New Cider Course for Viticulture and Enology Students
By Marin Cherry
The growing hard cider industry supports apple growers, tourism, and employment across New York State. Keeping up with these demands, Cornell now offers Viticulture and Enology students new courses that focus on cider production.
First offered during spring 2017, the new course Cider Production: Apples and Fermented Juice (VIEN 2340 in the Cornell catalog) and its partner lab Cider Production Laboratory (VIEN 4340) allow students to broaden their experience beyond other courses in wine making, brewing, and distillation. VIEN 2340 provides a well-rounded foundation of apple and fermented juice production, and majors can delve more deeply into the topic by taking the VIEN 4340 laboratory class.
Course instructors Kathleen Arnink, lecturer in food science, and Gregory Peck designed the curriculum to expose students to different styles of cider production across the United States. Peck, who recently became assistant professor in horticulture in 2016, brings his extensive experience with apple production for cider and leadership of a regional project while at Virginia Tech to these courses at Cornell.
“Cornell has had a long track record of offering extension programming for cider production,” said Peck. “By adding [VIEN 2340/4340], we’re further contributing to the impact Cornell has on both the regional and national cider industry.”
Tasting cider is an integral part of these new classes, just as tasting is a feature of the Introduction to Wines and Vines (VIEN 1104) and the The Science and Technology of Beer (VIEN2310) lecture courses. According to Arnink, students learn about cider in a more formal and scientific setting. In-class group cider evaluations allow students to compare cider perceptions from around the world. For example, this year students compared ciders from Southwestern England, Normandy, Asturias, the Pacific Northwest US, as well as the Finger Lakes.
Students also learn how production options and decision-making differs between wine and cider production. “This helps students see that applying their viticulture and enology knowledge to a different beverage type allows them to make good decisions for cider, too,” Arnink said.
According to Peck, the course was created in part by a growing demand from Cornell students to learn more about the local cider industry.
“U.S. cider production has grown by nine-fold over the last decade.
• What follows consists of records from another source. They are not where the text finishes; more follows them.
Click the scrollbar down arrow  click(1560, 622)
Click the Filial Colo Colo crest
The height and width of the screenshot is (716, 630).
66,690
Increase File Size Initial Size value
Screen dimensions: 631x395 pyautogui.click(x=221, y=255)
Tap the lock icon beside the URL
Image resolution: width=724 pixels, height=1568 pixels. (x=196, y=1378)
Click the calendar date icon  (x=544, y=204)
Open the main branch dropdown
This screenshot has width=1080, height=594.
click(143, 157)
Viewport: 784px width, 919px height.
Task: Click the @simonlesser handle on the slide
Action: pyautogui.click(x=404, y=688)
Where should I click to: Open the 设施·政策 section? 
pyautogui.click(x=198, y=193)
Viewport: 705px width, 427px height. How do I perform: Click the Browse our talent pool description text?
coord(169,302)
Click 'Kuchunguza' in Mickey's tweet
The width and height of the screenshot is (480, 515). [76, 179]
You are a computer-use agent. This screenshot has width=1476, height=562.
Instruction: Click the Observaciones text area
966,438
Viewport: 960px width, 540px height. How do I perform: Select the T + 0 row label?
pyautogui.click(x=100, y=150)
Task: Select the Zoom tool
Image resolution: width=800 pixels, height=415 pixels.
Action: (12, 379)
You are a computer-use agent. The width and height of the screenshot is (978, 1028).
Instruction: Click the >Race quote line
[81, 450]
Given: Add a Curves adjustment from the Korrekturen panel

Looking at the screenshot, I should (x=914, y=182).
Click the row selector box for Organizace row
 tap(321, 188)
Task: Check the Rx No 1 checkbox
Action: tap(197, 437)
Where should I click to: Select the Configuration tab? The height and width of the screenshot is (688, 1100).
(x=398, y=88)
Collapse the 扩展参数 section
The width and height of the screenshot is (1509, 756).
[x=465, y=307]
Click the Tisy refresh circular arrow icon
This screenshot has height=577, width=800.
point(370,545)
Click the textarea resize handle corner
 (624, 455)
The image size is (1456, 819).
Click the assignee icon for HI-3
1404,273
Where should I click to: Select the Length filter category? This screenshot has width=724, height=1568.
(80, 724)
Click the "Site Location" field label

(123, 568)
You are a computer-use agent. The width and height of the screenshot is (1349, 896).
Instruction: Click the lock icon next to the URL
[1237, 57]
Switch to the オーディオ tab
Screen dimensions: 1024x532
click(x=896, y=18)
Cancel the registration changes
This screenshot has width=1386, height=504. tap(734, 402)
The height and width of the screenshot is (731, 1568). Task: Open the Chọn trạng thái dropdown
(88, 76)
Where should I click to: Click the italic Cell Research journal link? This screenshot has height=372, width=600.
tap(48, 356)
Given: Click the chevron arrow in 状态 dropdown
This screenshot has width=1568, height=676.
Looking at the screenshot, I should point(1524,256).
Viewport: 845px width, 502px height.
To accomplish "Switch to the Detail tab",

In New York alone, we have more cideries than any other state in the country,” Peck said. “Cider producers have been requesting that we start training students to work in the cider industry.”
Outside of the classroom and laboratory, students also participated in several field trips, including a trip to the Angry Orchard Innovation Center. The class’s Angry Orchard visit included a tour of the facilities and a tasting in their treehouse tasting room, perched on an old-growth pine tree.
While these courses fall outside wine, both Arnink and Peck see connections between fermented juices made from grapes and apples. The instructors hope to expand the course to allow students from all backgrounds and an interest in cider to participate.
“Like the wine industry, the cider industry is full of passionate, open and friendly people who love talking about fruit and fermentations,” Arnink said. “Cider has the potential to be an important agricultural, value-added product in New York State and elsewhere, and we’d like to help by educating future apple growers and cider makers.”
Marin Cherry is an undergraduate program coordinator for the College of Agriculture and Life Sciences Department of Food Science.